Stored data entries
########
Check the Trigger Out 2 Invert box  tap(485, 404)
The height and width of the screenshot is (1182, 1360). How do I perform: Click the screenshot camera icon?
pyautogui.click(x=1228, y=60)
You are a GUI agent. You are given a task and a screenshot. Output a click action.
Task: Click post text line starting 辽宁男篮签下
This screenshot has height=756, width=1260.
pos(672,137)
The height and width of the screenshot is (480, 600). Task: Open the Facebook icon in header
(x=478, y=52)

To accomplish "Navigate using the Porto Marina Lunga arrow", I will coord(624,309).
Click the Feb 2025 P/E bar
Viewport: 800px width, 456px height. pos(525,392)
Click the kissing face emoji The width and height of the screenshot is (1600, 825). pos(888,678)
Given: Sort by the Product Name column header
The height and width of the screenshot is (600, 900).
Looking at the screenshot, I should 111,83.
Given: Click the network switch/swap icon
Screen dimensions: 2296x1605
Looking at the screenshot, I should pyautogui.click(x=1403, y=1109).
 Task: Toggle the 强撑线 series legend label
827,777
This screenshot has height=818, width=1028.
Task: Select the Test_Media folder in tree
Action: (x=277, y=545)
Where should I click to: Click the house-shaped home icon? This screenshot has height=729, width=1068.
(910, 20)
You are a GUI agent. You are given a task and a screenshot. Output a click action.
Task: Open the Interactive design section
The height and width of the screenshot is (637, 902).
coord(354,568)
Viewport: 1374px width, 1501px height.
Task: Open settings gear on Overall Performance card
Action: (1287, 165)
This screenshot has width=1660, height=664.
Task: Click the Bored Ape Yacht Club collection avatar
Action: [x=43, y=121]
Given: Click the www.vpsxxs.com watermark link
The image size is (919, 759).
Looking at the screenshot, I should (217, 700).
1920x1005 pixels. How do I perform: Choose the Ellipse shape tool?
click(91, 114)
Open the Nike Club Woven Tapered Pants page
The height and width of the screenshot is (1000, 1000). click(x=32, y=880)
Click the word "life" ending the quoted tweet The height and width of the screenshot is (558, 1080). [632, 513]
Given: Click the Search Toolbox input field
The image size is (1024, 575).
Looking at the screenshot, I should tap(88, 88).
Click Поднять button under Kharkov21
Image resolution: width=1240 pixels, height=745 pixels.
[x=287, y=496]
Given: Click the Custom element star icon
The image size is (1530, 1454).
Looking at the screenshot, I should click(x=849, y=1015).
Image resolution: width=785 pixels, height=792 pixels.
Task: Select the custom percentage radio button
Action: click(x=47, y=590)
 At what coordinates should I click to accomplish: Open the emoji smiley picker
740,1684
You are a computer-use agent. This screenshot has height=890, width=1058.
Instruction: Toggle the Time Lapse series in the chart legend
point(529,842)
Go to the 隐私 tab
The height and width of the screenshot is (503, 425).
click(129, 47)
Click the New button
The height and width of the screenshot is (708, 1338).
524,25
########
If a line falls between the first line of the data above and the line holding "Given: Click the network switch/swap icon", inclusive, retype it exactly; retype no other line.

(Expected answer):
Check the Trigger Out 2 Invert box  tap(485, 404)
The height and width of the screenshot is (1182, 1360). How do I perform: Click the screenshot camera icon?
pyautogui.click(x=1228, y=60)
You are a GUI agent. You are given a task and a screenshot. Output a click action.
Task: Click post text line starting 辽宁男篮签下
This screenshot has height=756, width=1260.
pos(672,137)
The height and width of the screenshot is (480, 600). Task: Open the Facebook icon in header
(x=478, y=52)

To accomplish "Navigate using the Porto Marina Lunga arrow", I will coord(624,309).
Click the Feb 2025 P/E bar
Viewport: 800px width, 456px height. pos(525,392)
Click the kissing face emoji The width and height of the screenshot is (1600, 825). pos(888,678)
Given: Sort by the Product Name column header
The height and width of the screenshot is (600, 900).
Looking at the screenshot, I should 111,83.
Given: Click the network switch/swap icon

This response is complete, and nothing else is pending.